Sir: We wish to reply to Moncrieff & Smyth's paper on community treatment orders (CTOs) (Psychiatric Bulletin, November 1999, 23, 644-646). We write as British psychiatrists working in Melbourne where CTOs have been in use since 1987. In our service 161 adults (18-65 years) out of a total catchment area population of 225 000 are subject to a CTO. CTOs are regarded as part of good clinical facilitating treatment in the least restrictive environment many lasting for only a few months after hospital admission.

The CTO enables the clinician to insist on clinic attendance and the patient's acceptance of oral or intra-muscular medication. If the patient refuses to comply then the CTO may be revoked and the patient admitted to hospital, usually for a very brief period. This ultimate sanction is rarely required. The CTO is only one part of a comprehensive biopsychosocial care plan. An order may alter the dynamics of care, but the clinician-patient relationship is usually remarkably well preserved. In our clinical experience, CTOs are most helpful if some sort of therapeutic alliance has been established. This alliance can be continually developed and improved particularly by psycho-education sessions.

We dispute Moncrieff & Smyth's surprising statement that CTOs would increase the amount of medication administered and, therefore, side-effects. In our experience, doses as low as 20 mg of flupenthixol depot monthly are sufficient to spare an insightless patient the indignity of regular compulsory admissions to hospital with all the extra medication and restrictions that these inevitably entail. A prolonged symptom-free period may demonstrate the benefits of psychiatric care to a person with a recurrent psychotic illness.

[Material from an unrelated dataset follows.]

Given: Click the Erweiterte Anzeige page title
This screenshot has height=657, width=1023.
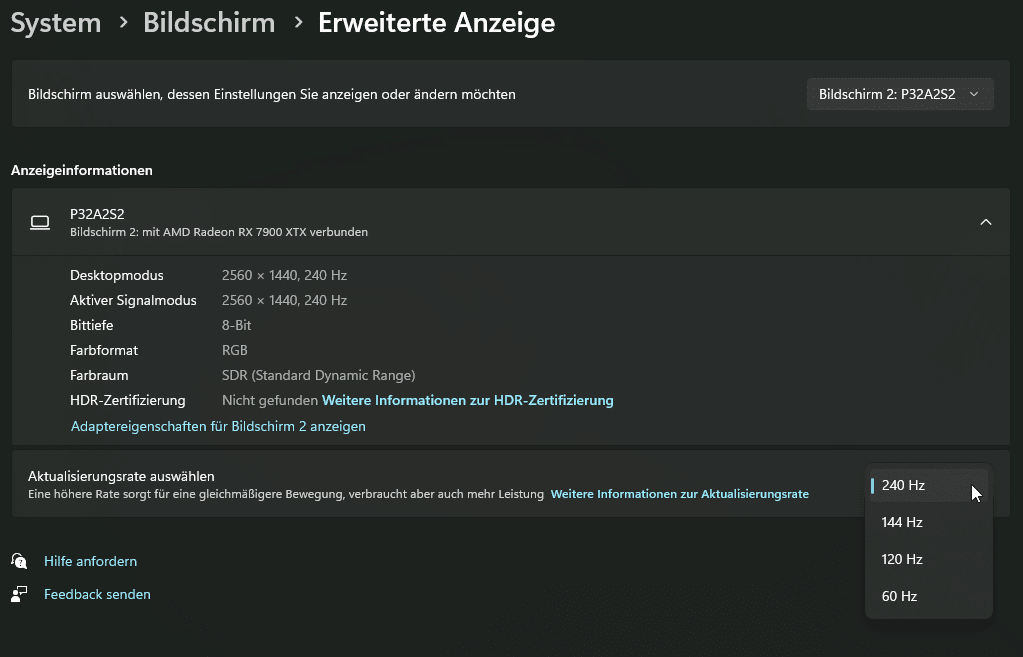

The introduction of CTOs in Victoria was an integral part of the state-wide development of community care. They are not now, and never were, intended to be a means by which psychiatry could control antisocial behaviour.

The efficacy of CTOs has not been established, but having practised with them and without them we feel that they have an important part to play in good clinical care. We agree with Burns (Psychiatric Bulletin, November 1999, 23, 647-648) and wish to move the debate away from the issue of prevention of violence towards the provision of humane, community-based care.